■ **Passage**
★ ★ ★ ★ ★ ★ ★

Skip to content

Agent Observability Alerting Configuration

Part of Agent 365 Observability Implementation Guide


Overview

This guide provides zone-based alerting thresholds and escalation configurations for Agent 365 observability. Alerts are designed to surface operational issues, security events, and compliance concerns based on governance zone requirements.


Alert Categories

Category Zone 1 Zone 2 Zone 3
Performance Optional
Availability Optional
Security - ✓ (Priority)
Compliance - Optional ✓ (Priority)
Governance -

Performance Alerts

Alert 1: High Response Latency

Trigger: Agent response time exceeds threshold.

Zone Warning Critical Evaluation Window
Zone 2 P95 > 3s P95 > 5s 5 minutes
Zone 3 P95 > 2s P95 > 3s 5 minutes
{
  "name": "Agent High Response Latency",
  "description": "Agent response time exceeds acceptable threshold",
  "severity": 2,
  "enabled": true,
  "scopes": ["/subscriptions/{sub}/resourceGroups/{rg}/providers/microsoft.insights/components/{ai}"],
  "evaluationFrequency": "PT5M",
  "windowSize": "PT5M",
  "criteria": {
    "allOf": [
      {
        "query": "traces | where name == 'agent.interaction' | extend latency = todouble(customDimensions.agent_response_latency_ms) | summarize P95 = percentile(latency, 95) by bin(timestamp, 5m) | where P95 > 3000",
        "timeAggregation": "Count",
        "operator": "GreaterThan",
        "threshold": 0,
        "failingPeriods": {
          "numberOfEvaluationPeriods": 1,
          "minFailingPeriodsToAlert": 1
        }
      }
    ]
  },
  "actions": [
    { "actionGroupId": "/subscriptions/{sub}/resourceGroups/{rg}/providers/microsoft.insights/actionGroups/ag-platform-ops" }
  ]
}

Alert 2: Low Success Rate

Trigger: Agent success rate drops below threshold.

★ ★ ★ ★ ★ ★ ★

■ **Data excerpt**
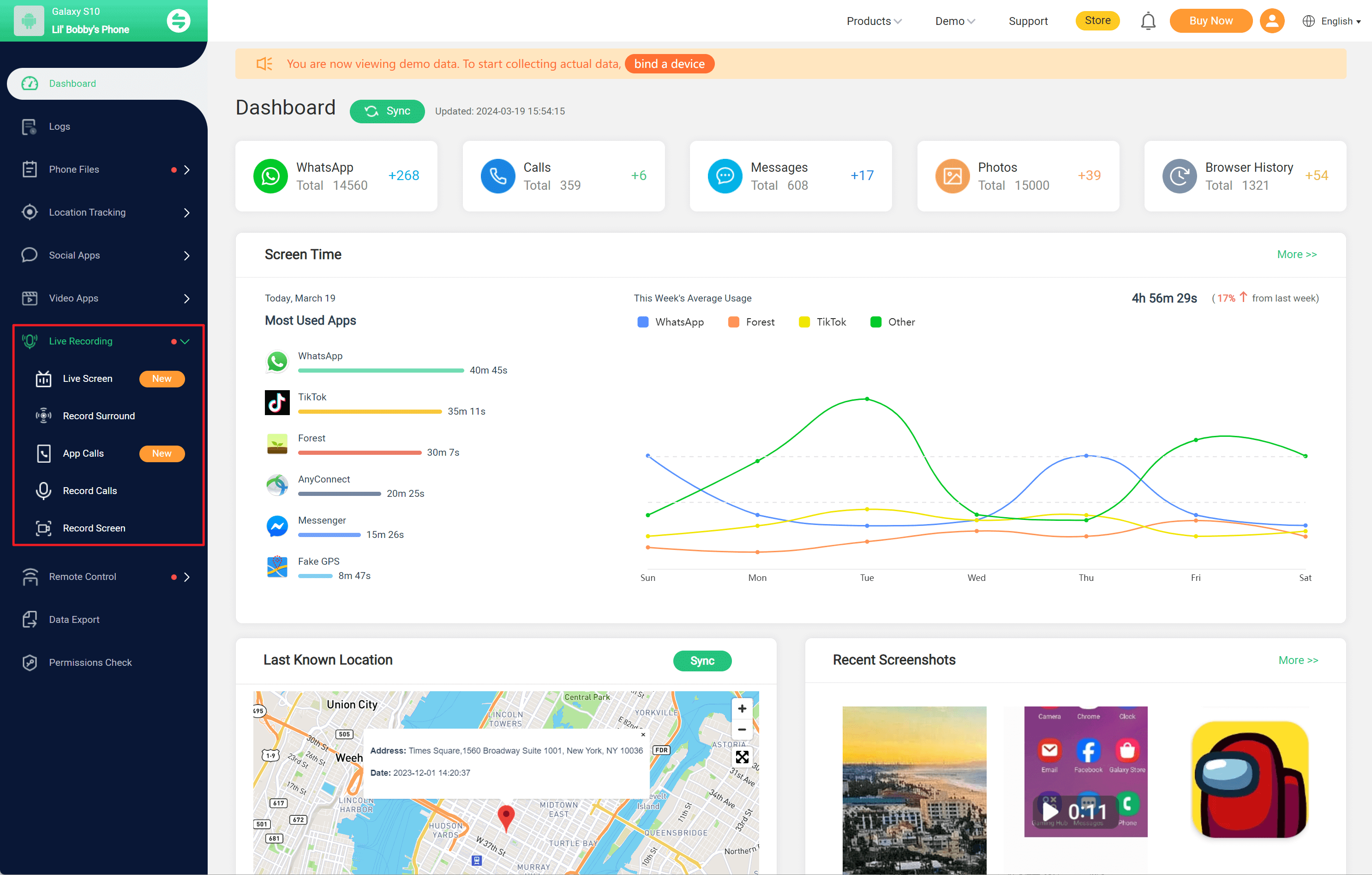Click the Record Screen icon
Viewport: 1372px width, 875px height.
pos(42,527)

★ ★ ★ ★ ★ ★ ★

■ **Exercise task A**
Render this sentence from the alerting guide in Spanish: "Alerts are designed to surface operational issues, security events, and compliance concerns based on governance zone requirements."
■ **Exercise task B**
Write the next part of the alerting guide, picking up right after its final line.
The material here is separate from the alerting guide.

■ **Written answer A**
Las alertas están diseñadas para poner de manifiesto problemas operativos, eventos de seguridad y cuestiones de cumplimiento según los requisitos de la zona de gobernanza.

■ **Written answer B**
Zone Warning Critical Evaluation Window
Zone 2 < 95% < 90% 15 minutes
Zone 3 < 98% < 95% 10 minutes
{
  "name": "Agent Low Success Rate",
  "description": "Agent success rate below acceptable threshold",
  "severity": 1,
  "enabled": true,
  "criteria": {
    "allOf": [
      {
        "query": "traces | where timestamp > ago(15m) | where name == 'agent.interaction' | extend success = customDimensions.agent_response_success == 'true' | summarize SuccessRate = 100.0 * countif(success) / count() | where SuccessRate < 95",
        "timeAggregation": "Count",
        "operator": "GreaterThan",
        "threshold": 0
      }
    ]
  }
}

Alert 3: High Fallback Rate

Trigger: Fallback topic triggered excessively.

Zone Warning Critical Evaluation Window
Zone 2 > 20% > 30% 1 hour
Zone 3 > 10% > 20% 30 minutes
{
  "name": "Agent High Fallback Rate",
  "description": "Agent triggering fallback topic too frequently - review topic coverage",
  "severity": 3,
  "criteria": {
    "allOf": [
      {
        "query": "traces | where timestamp > ago(1h) | extend isFallback = name == 'fallback.triggered', isInteraction = name == 'agent.interaction' | summarize FallbackRate = 100.0 * countif(isFallback) / countif(isInteraction) | where FallbackRate > 20"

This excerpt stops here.